It’s the suddenness that bothers Phil Gallagher, senior vice president of Babcock Services Inc., a longtime Hanford subcontractor.
No one had a chance to prepare for a major – albeit likely short term – change in how Hanford’s two biggest prime contractors handled many of their subcontractors.
In January, the U.S. Department Energy directed new prime contractors – Hanford Mission Integration Solutions (HMIS) for support services and Central Plateau Cleanup Company (CPCCo) for solid-waste cleanup – to terminate all subcontracts involving staffing services prior to Jan. 25 and replace them with managed-task subcontracts.
The move eliminated staffing service subcontracts that consisted of one, two or a small group of subcontracted experts being attached to the prime contractors for specific tasks.
These subcontracts involved specialized engineers, computer programmers, project management experts and other individuals to augment specific staffing needs of the prime contractors.
This is a basic bread-and-butter task for roughly 50 small- and medium-sized Tri-Cities firms totaling 500 to 700 employees, said Dave Reeploeg, vice president for federal programs at the Tri-City Development Council (TRIDEC).
There is an estimated six- to nine-month gap between Jan. 25 and when new managed-task subcontracts are expected to be lined up. Until then, the two prime contractors won’t be using the staffing services subcontractors.
However, HMIS and CPCCo still need the extra staff normally provided by the subcontractors and have been hiring many individuals away from the local staffing subcontractors.
Gallagher estimated he lost 15 of Babcock’s 65 employees to the practice, reducing the firm’s workforce to about 50.
All this raises concerns about some of the Tri-Cities’ smaller staffing support subcontractors surviving until the latter half of 2021. Local business interests believe the outlook for the staffing support subcontractors will start to improve in late 2021.
“Locals don’t have the employees, locals don’t have work, locals don’t have opportunities to compete for six to nine months. How do those small companies stay viable with a six- to nine-month gap of work,” Reeploeg said.
DOE officials would not discuss the issue on the record and referred to a discussion about the matter in a recent Hanford Advisory Board meeting covered by Weapons Complex Monitor, which tracks nuclear sites. The HAB meeting minutes were not publicly available by press time for this edition.
DOE is trying to fix issues raised in a 2020 report by its Office of Inspector General, which found some prime contractors “were trying to achieve their small business goals” by hiring small firms to do work the prime contractor should be doing, Hanford manager Brian Vance said at a Hanford Advisory Board meeting, according to the publication.
DOE is expected to release a formal response to the subcontractors. It had not been released by deadline for this edition.
The work gap is a problem, said Dave McCormack, executive director of the Tri-Cities Local Business Association.
“It’s a crevasse. It’s temporary, quite temporary. But for small businesses, it’s quite deep,” he said.
And when key employees leave to join the prime contractors, small businesses face long-term consequences.

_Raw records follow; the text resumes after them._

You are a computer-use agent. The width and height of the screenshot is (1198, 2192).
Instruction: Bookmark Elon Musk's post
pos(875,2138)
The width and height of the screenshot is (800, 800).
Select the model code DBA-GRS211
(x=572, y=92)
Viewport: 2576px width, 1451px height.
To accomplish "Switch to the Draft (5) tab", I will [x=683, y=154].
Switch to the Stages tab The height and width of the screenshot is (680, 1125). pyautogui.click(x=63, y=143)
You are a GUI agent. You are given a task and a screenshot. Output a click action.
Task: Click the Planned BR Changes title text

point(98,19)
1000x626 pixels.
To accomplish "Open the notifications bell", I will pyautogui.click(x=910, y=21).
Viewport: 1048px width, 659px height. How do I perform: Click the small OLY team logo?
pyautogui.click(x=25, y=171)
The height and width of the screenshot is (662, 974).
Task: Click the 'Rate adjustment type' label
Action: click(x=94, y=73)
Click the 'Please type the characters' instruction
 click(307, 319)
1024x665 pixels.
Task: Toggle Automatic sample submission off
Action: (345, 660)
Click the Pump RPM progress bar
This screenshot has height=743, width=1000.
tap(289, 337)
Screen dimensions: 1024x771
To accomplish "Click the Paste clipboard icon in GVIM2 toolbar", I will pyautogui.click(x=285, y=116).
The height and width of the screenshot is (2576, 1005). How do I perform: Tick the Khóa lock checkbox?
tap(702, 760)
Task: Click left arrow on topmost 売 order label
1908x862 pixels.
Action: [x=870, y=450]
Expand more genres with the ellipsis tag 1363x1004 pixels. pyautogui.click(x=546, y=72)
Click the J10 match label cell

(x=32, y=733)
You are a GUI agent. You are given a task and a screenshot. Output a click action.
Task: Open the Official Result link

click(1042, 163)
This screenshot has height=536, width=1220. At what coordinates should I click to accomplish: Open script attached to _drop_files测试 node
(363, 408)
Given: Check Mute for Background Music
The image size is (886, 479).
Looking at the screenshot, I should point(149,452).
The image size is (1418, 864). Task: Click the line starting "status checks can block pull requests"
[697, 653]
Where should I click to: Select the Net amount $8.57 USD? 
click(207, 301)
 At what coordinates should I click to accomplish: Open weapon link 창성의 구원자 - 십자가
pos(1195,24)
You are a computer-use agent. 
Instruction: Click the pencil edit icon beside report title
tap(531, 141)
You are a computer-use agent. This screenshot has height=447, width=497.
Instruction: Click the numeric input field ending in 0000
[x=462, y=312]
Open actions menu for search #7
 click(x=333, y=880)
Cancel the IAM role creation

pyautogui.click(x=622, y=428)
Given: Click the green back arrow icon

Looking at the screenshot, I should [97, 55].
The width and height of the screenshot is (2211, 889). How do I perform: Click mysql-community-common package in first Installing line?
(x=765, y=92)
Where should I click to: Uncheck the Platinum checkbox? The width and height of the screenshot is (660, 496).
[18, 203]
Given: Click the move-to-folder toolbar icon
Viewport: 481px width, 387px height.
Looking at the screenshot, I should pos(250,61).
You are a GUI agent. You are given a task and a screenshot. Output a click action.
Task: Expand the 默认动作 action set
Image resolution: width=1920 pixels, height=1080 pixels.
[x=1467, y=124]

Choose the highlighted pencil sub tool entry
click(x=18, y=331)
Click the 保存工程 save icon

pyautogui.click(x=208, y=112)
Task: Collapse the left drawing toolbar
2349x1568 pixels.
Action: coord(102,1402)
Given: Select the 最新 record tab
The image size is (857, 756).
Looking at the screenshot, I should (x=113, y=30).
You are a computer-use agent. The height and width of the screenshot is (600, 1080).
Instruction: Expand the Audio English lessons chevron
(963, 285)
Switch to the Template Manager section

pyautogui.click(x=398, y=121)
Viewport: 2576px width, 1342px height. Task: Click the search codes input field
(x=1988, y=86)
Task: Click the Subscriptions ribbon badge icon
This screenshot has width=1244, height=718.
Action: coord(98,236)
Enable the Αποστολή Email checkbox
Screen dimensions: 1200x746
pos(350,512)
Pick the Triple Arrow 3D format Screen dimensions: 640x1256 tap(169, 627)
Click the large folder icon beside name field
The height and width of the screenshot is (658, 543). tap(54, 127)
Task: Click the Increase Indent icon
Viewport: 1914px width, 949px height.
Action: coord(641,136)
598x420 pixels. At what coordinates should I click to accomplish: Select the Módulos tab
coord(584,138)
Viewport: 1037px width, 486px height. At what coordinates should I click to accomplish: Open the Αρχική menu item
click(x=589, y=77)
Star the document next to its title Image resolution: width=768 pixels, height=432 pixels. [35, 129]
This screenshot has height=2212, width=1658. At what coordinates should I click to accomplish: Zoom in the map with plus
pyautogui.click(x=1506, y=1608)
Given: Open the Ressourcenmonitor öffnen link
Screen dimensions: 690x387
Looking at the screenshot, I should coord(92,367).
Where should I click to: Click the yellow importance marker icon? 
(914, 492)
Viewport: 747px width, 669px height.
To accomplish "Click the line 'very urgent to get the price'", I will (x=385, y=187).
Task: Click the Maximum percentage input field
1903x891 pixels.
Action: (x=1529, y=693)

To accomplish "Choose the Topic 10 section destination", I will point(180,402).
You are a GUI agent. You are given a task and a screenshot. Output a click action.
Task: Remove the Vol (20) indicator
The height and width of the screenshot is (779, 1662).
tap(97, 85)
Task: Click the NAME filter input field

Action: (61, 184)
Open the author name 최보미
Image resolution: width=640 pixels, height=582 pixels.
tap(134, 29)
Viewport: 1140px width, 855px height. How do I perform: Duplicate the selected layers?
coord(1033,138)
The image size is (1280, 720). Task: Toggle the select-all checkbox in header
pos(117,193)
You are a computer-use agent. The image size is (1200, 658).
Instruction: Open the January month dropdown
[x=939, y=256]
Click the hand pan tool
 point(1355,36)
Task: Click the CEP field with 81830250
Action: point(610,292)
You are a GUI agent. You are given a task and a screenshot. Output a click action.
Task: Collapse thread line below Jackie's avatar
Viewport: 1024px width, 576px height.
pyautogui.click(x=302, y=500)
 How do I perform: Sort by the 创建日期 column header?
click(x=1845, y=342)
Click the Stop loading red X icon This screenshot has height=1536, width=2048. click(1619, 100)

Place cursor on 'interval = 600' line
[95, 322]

“Once they have all your people, you don’t have anything to bid with. We have the ability to survive. But many of these companies don’t,” said Gallagher, of Babcock Services.
The lack of warning in the temporary subcontracting changes in January caught local companies flat-footed with no time to adjust. “We were not prepared,” Gallagher said.
McCormack added: “We’re just appalled at the process. DOE needs to treat the business community as another stakeholder in this process.”
Weapons Complex Monitor reported that DOE officials acknowledged that local subcontractors were caught off guard during an online radioactive waste symposium in March. The event was sponsored by Access Intelligence.
At a U.S. Senate confirmation hearing on David Turk, the Biden administration’s nominee for deputy energy secretary, he promised to look into the matter when Sen. Maria Cantwell, D-Washington, asked about the situation.
“In the long term, (the change) will probably be a positive thing, but in the short term we are seeing some loss of small businesses because of this,” he told her.
Gallagher, Reeploeg and McCormack agreed the subcontracting situation should improve for those firms that can survive the next several months.
The dilemma follows a July 2020 DOE Inspector General’s report that looked at how well the predecessors to the current contractors met subcontracting requirements of their contracts.
Mission Support Alliance, predecessor to HMIS, and CH2M Hill Plateau Remediation Co., predecessor to CPCCo, both were required to award work to small local subcontractors.
Specifically, they were required to limit in-house work to no more than 60% and to award at least 25% to small subcontractors, with the balance held for larger subs.
Mission Support Alliance saw its in-house work climb to 73% in 2018, while 21% went to small subcontractors.
The IG’s office said CH2M Hill Plateau Remediation Co. miscategorized some of its work, but it met the 60% and 25% targets for in-house and small contracts, respectively.
John Stang is a Federal Way-based freelance writer who has written about Hanford extensively.